2.1 La mesure des contraintes dans les sols

2.1.1 Etude bibliographique

2.1.1.1 Phénomènes physiques affectant la mesure de contrainte

Quel que soit son mode de fonctionnement (direct5 ou indirect6), la nature de sa surface sensible (capteur à membrane, à piston, à rubans de friction…) ainsi que la nature de la grandeur de sortie (mécanique, hydraulique, pneumatique, électrique résistif, électrique inductif, piézoélectrique…), un capteur placé dans un sol modifie l’état des contraintes réelles (Duca, 2001).

Cette modification de l’état des contraintes réelles est tout d’abord liée à l’effet d’inclusion provoqué par la mise en place d’un corps solide dans un milieu de déformabilité différente (Duca, 2001).
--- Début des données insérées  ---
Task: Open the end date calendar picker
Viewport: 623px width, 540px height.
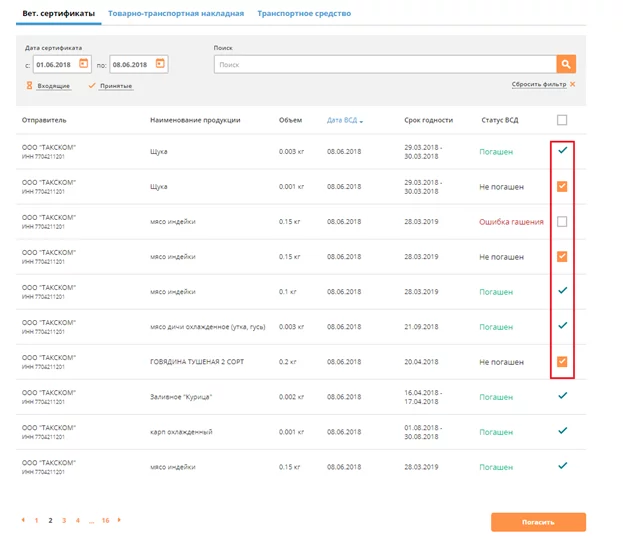Action: 160,64
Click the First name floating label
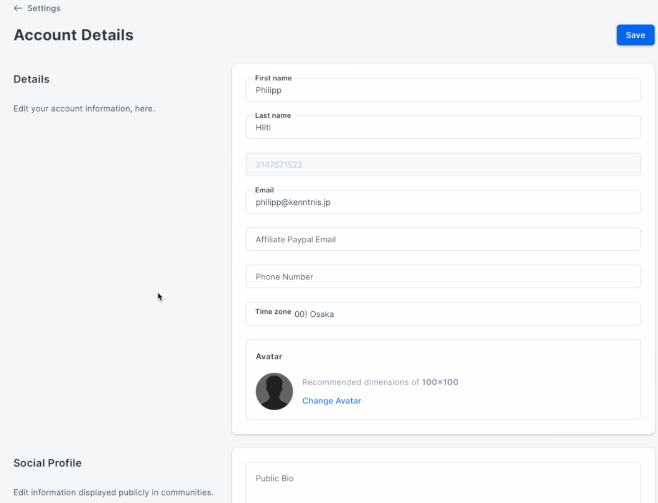 click(x=273, y=78)
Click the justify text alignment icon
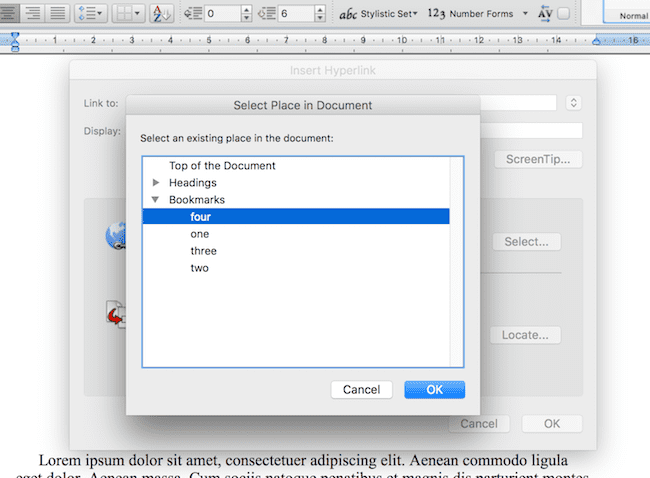This screenshot has height=478, width=650. [x=58, y=13]
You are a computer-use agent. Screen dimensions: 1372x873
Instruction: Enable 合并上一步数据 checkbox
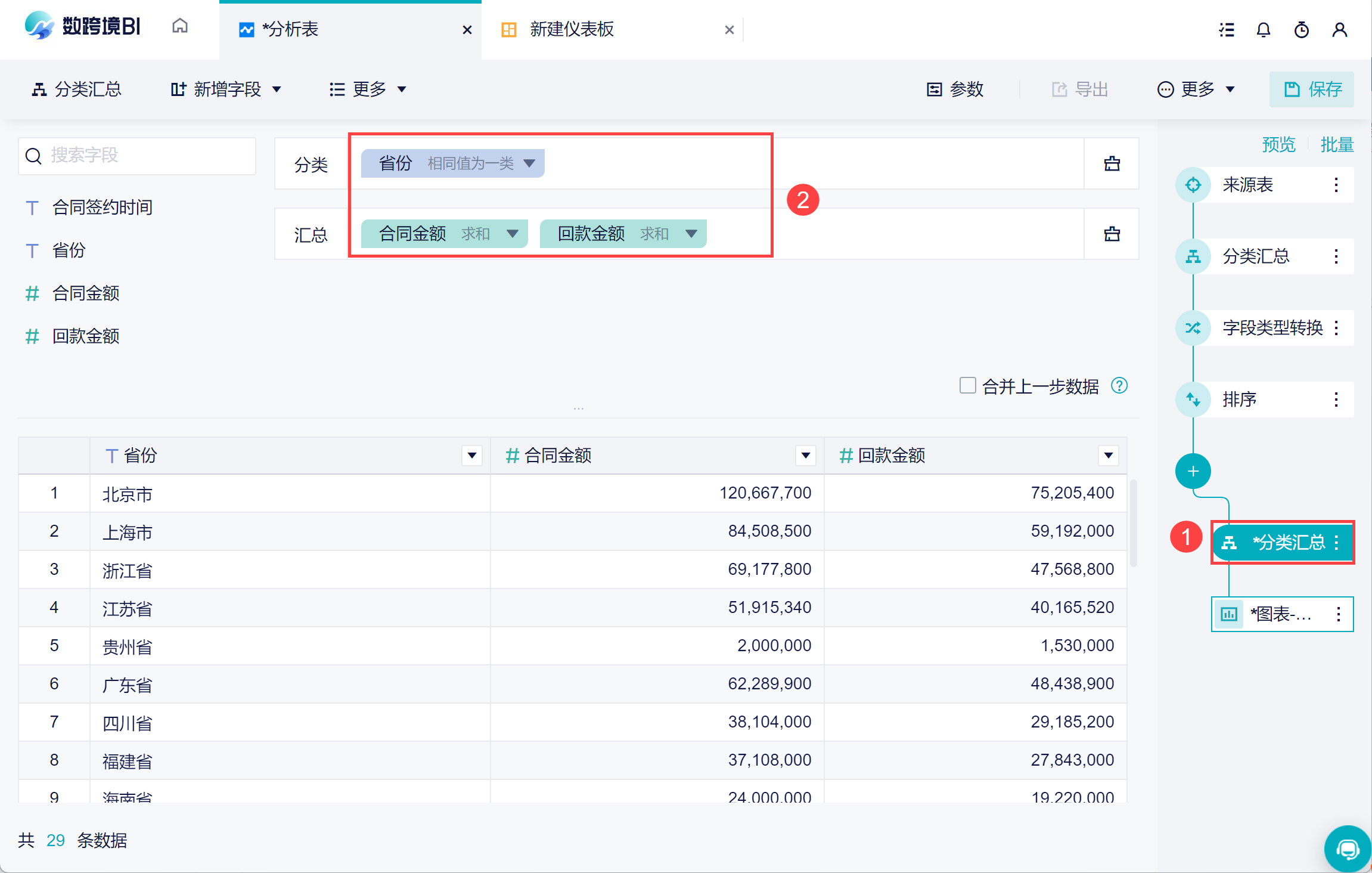coord(967,385)
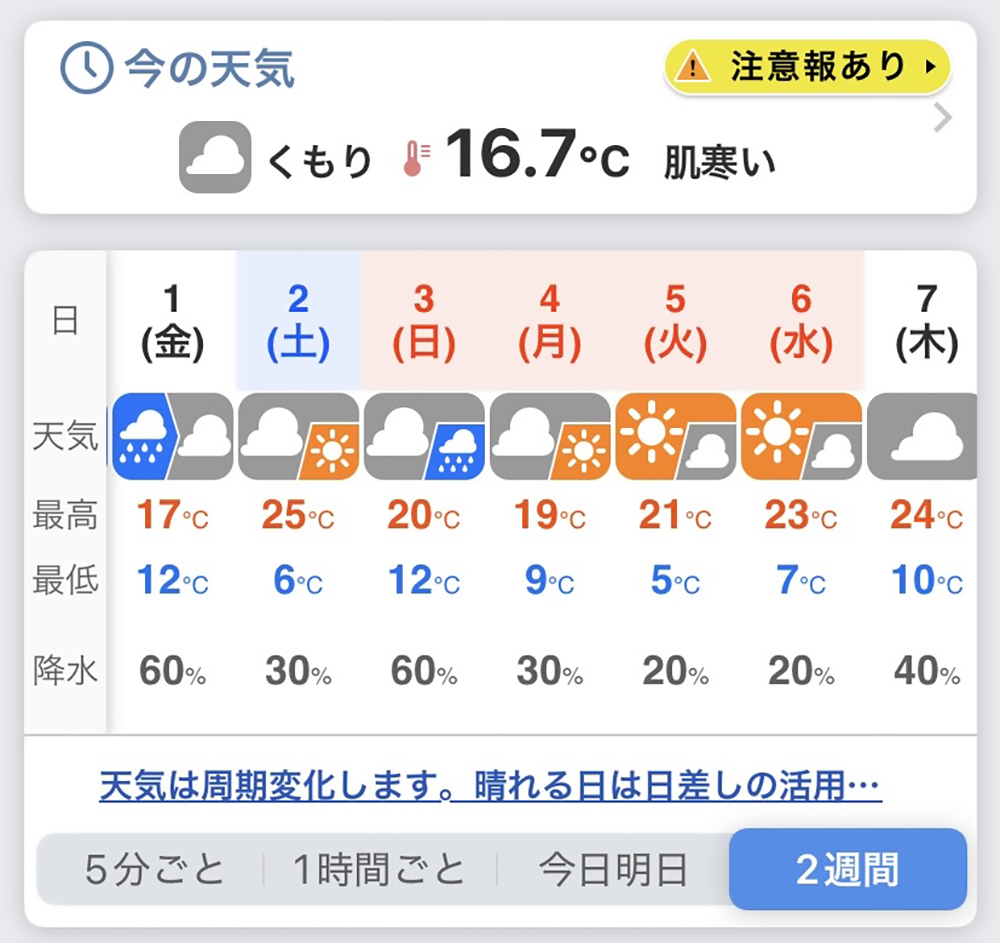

L’interaction entre la membrane déformable et le sol avoisinant entraîne également une perturbation locale du champ de contraintes autour du capteur. En effet, la déflexion de la surface sensible, si petite soit-elle, se manifeste par un report des contraintes (Figure 2-22) par effet de voûte du centre vers les parois du capteur (Caquot & Kerisel, 1966). L’effet d’interaction sol/membrane peut être supérieur à l’effet d’inclusion (Trollope & Lee, 1961).

La quantification de l’effet d’inclusion et de l’interaction sol-membrane sur la mesure de contrainte effectuée reste très difficile à établir dans le cas général de par sa dépendance à de nombreux paramètres (caractéristiques géométriques du capteur, caractéristiques physiques du sol, conditions d’étalonnage,…). Plusieurs auteurs ont cependant mis en exergue différents paramètres à optimiser pour minimiser l’erreur effectuée sur la mesure de contrainte.

Figure 2-22 : Redistribution des contraintes autour d'un capteur à membrane déformable (Duca, 2001).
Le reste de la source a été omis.